Foam-based EOR techniques have surfaced as a promising approach for unconventional reservoirs with high heterogeneity, adverse wettability, and natural fractures. Constraints such as permeability contrast (PCF/M) between fractures and the matrix can delimit the effectiveness of gas injection-based EOR methods, resulting in an early gas breakthrough and poor sweep efficiency. Furthermore, the foam generation capacity of surfactants can be significantly affected by the permeability of fractures. Therefore, careful evaluation of the effects of variations in fracture permeability on foam performance in fractured oil-wet porous systems is warranted under reservoir conditions.

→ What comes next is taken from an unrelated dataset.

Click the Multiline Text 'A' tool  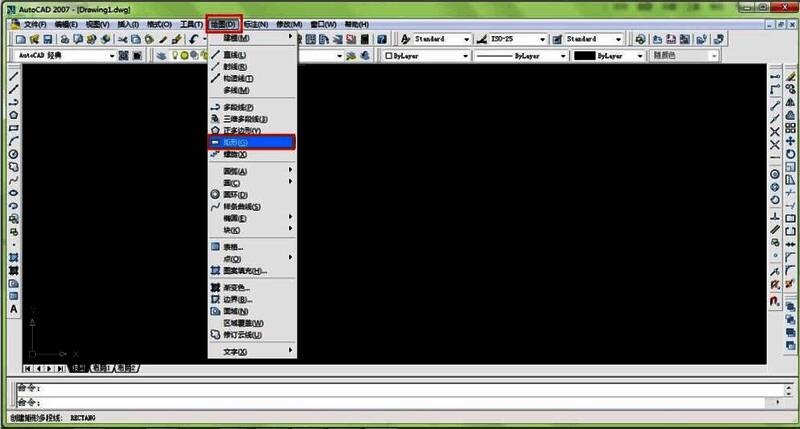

In this study, several fractured oil-wet Minnesota Northern Cream (MNC) core samples possessing comparable matrix permeabilities were employed. The fractures were packed with oil-wet proppants of different mesh sizes to create varying fracture permeabilities. A set of foam flooding experiments were conducted on these propped oil-wet fractured cores at reservoir conditions (3,500 psi and 115 °C). An amphoteric surfactant was used as the foaming agent. The foam was generated in situ via simultaneous injection of the surfactant's aqueous solution and gaseous methane into the fracture. The pressure gradients across the core samples were recorded during the flow process, and foam performance was quantified in terms of the foam's apparent viscosity and oil recovery from the oil-bearing matrix.
The results established the feasibility of the foam-based EOR approach in propped fractured oil-wet carbonate samples as an efficient alternative for gas injection. The foam significantly reduced the gas mobility in the fracture and diverted the gas to the tight matrix, resulting in notable mobilization of the matrix oil toward the fracture area. This behavior can be attributed to numerous factors associated with this study. For example, the amphoteric surfactant generated stable foam at the chosen operating parameters, resulting in enhanced fracture-matrix interactions and thereby recovering a significant portion of the oil hosted in the tight matrix. On the other hand, the permeability of the fracture played an essential role in governing the foam behavior in oil-wet porous media. It was observed that, in the lower range, the apparent viscosity of foam increases with permeability up to a specific permeability value, whereas at higher permeabilities, a drastic decrease in the foam strength was noticed. The optimum fracture permeability was identified, which facilitated the generation of small and stable bubbles, considerably reducing the gas mobility and resulting in increased oil recovery. The results also revealed that limiting capillary pressure conditions in tighter fractures adversely impacts the generation of stable foams.
This study presents new insights into the impact of fracture-matrix permeability contrast (PCF/M) on foam performance in fractured oil-wet carbonate systems at elevated pressure, temperature, and high salinity conditions. Additionally, it provides a novel understanding of fracture-matrix interactions that can be applied to field-based EOR applications in heterogeneous hydrocarbon reservoirs.